# TLS - ChartTV analysis videos



## charttv (26 October 2005)

The latest episode of Chart TV covers Telstra and can be found here

http://www.pollux.biz/charttv/tls26oct/tls26oct.html

Duration: 4:38


----------



## doctorj (27 October 2005)

*Re: TLS - Chart TV video analysis 26 Oct*

Your analysis is very interesting - I'm sure many here enjoy your work.

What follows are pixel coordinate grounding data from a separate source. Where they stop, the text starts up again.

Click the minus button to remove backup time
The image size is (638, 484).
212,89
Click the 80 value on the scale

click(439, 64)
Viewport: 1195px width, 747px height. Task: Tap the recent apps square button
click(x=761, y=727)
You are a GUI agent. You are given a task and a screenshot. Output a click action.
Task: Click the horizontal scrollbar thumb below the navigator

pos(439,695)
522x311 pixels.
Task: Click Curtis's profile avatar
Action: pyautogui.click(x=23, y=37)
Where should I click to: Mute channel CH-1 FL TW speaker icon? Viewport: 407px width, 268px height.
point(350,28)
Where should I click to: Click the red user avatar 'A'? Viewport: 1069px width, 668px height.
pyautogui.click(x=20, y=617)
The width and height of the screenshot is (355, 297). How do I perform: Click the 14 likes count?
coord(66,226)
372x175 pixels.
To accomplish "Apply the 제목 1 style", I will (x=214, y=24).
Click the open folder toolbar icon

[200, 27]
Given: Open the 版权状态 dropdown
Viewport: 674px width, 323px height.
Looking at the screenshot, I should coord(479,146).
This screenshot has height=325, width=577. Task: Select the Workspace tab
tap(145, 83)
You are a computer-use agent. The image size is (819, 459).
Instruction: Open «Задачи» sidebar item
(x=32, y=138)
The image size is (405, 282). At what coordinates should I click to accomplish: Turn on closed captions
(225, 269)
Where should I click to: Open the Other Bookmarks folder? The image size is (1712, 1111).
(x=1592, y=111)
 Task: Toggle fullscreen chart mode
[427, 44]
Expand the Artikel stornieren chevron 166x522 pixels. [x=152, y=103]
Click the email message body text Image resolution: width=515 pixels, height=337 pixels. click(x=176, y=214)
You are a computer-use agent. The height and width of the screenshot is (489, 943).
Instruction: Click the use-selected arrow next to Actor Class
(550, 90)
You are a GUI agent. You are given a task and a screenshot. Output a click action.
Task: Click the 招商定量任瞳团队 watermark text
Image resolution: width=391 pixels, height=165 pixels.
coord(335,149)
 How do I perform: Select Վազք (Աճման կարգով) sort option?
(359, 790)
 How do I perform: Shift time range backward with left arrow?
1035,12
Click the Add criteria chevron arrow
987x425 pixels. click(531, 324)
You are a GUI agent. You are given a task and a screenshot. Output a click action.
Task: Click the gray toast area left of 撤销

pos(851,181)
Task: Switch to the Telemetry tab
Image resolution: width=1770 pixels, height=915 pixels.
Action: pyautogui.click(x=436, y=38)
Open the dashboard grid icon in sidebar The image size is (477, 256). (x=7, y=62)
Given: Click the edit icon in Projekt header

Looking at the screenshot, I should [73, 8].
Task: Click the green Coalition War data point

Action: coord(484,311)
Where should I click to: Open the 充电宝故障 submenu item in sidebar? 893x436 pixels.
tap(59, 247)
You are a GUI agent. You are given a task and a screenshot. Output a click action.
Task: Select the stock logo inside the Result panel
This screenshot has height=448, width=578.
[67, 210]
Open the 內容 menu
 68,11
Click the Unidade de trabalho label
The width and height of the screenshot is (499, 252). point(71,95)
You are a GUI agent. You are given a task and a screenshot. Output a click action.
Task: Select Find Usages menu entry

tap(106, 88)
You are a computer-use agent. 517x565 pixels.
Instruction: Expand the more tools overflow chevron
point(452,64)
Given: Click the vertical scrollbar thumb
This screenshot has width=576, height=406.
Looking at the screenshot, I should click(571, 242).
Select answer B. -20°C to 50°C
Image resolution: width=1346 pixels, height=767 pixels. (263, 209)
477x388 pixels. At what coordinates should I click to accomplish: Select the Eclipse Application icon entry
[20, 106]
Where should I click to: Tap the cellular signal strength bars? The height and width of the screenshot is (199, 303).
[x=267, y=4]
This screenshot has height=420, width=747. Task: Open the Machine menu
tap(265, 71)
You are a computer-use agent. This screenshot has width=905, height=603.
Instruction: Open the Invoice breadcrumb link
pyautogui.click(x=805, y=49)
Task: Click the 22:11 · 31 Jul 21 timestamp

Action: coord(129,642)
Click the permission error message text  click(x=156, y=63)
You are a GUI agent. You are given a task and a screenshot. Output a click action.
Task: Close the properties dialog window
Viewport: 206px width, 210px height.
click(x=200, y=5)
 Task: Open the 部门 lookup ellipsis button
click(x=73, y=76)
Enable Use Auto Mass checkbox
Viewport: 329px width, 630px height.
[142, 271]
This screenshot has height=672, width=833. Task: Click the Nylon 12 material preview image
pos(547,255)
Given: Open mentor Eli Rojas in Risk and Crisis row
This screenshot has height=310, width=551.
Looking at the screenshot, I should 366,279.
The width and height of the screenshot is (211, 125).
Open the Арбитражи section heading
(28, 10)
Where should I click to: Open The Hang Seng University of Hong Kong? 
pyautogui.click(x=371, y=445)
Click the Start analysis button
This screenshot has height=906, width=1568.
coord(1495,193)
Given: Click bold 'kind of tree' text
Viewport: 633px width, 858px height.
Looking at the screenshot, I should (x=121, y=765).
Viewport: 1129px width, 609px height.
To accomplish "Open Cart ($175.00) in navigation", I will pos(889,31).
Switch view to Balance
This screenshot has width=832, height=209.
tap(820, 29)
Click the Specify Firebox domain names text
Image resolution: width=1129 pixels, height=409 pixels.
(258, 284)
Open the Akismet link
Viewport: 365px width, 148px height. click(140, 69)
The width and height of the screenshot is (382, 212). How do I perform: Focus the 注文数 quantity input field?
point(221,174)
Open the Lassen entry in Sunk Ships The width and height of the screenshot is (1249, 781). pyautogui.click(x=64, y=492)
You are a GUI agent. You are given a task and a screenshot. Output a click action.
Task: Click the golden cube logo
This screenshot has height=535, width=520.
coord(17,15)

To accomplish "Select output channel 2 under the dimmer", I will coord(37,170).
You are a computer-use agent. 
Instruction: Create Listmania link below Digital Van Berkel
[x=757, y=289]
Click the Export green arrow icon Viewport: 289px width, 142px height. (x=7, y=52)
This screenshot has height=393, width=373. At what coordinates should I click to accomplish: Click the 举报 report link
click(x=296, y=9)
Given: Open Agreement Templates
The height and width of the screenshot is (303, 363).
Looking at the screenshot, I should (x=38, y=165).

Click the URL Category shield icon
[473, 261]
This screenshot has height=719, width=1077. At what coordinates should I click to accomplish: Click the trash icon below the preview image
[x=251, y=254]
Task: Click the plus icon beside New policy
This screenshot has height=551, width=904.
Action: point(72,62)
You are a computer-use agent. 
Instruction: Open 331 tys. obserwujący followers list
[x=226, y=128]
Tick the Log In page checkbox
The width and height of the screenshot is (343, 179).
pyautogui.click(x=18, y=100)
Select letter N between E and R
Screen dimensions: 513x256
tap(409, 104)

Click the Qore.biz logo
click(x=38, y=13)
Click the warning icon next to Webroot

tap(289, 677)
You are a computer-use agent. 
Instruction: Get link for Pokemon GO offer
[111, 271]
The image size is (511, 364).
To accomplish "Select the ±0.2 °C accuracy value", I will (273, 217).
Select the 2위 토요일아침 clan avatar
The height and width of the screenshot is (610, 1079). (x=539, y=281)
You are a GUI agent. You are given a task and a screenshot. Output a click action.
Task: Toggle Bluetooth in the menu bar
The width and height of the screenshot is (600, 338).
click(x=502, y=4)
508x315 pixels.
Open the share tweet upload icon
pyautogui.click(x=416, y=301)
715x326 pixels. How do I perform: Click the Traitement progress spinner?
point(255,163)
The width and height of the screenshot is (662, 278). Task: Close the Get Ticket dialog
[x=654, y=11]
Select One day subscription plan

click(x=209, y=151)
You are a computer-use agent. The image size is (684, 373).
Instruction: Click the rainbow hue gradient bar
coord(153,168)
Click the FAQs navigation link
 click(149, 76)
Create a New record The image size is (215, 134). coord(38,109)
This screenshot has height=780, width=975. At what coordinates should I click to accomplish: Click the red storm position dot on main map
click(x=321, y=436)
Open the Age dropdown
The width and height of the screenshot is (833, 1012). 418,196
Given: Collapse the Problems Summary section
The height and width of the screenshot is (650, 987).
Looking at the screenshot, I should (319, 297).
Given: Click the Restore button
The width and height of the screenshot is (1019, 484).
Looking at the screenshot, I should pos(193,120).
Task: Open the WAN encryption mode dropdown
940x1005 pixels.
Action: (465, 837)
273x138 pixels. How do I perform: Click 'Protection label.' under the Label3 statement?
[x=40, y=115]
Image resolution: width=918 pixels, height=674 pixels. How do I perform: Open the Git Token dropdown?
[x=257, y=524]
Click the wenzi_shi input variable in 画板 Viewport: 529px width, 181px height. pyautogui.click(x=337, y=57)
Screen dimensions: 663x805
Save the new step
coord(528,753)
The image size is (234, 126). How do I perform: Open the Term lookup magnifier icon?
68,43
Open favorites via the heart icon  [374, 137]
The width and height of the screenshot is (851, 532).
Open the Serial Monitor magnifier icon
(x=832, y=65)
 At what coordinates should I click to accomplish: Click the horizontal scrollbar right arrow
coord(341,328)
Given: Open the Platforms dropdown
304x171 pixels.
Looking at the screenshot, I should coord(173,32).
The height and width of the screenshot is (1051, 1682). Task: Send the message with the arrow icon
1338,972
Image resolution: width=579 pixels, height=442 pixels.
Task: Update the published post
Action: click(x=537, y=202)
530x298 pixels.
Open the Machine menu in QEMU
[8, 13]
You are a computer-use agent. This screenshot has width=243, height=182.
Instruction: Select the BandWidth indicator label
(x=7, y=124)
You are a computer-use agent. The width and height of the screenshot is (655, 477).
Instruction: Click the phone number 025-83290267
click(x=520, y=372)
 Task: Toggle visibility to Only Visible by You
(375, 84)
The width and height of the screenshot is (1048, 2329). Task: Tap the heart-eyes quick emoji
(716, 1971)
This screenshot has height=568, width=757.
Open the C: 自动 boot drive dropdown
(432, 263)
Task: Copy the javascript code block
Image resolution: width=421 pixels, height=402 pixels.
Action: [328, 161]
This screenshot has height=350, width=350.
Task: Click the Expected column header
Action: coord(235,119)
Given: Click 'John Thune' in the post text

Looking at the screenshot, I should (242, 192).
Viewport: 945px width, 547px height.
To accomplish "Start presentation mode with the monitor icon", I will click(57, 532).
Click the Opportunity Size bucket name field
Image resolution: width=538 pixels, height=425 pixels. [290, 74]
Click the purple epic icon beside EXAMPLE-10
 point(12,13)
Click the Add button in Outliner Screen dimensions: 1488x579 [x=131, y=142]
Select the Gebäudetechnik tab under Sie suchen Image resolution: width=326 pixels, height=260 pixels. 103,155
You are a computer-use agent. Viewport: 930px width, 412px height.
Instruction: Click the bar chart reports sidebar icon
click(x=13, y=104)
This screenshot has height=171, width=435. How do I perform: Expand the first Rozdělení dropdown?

Is there a chance you could start a "Chart TV" thread rather than posting a new thread each time?


----------



## el_ninj0 (27 October 2005)

*Re: TLS - Chart TV video analysis 26 Oct*

I like the new posts every time, gives the thread better exposure.
Is this posted any where else Malcom?

I like your addition of "This trade is crap!" at the end. Tells me what i have known ever since ive known the Telstra corporation.

Keep up the good work.


----------



## wayneL (27 October 2005)

*Re: TLS - Chart TV video analysis 26 Oct*



			
				charttv said:
			
		

> ...it's a giant dog....




LOL - can there be any disagreement with that?


----------



## It's Snake Pliskin (27 October 2005)

*Re: TLS - Chart TV video analysis 26 Oct*

I enjoyed this immensely. 

I liked his commentary.


----------



## happytrader (27 October 2005)

*Re: TLS - Chart TV video analysis 26 Oct*

Hi Malcolm

You are a laugh a minute, excellent analysis and accurate description of this stock, great entertainment value.

Cheers
Happytrader


----------



## charttv (27 October 2005)

*Re: TLS - Chart TV video analysis 26 Oct*

Hi all,

Thanks for watching, i'm glad you enjoyed the video. I have been starting a new thread each time because I cover different markets. I think you might be able to do a search on all threads posted by charttv to find any other threads I have created. 

I hope to cover more markets over time but at this point I tend to do a video on any trades that jump out at me and smack me in the face with their obviousness.


----------



## RichKid (27 October 2005)

*Re: TLS - Chart TV video analysis 26 Oct*



			
				el_ninj0 said:
			
		

> I like the new posts every time, gives the thread better exposure.
> Is this posted any where else Malcom?
> 
> I like your addition of "This trade is crap!" at the end. Tells me what i have known ever since ive known the Telstra corporation.
> ...




I've merged all charttv video analysis threads on a particular topic/stock/index into one so all TLS videos should be here.  I've done the same for the XJO videos. You can always search for all posts by a user (eg charttv) by clicking on the user name/public profile link.

As soon as a new post is made in this thread it'll go to the top of the queue so everyone we'll be alerted to it, you can also use the user control panel to be alerted about new posts.

Glad to see everyone having fun with this stuff!!


----------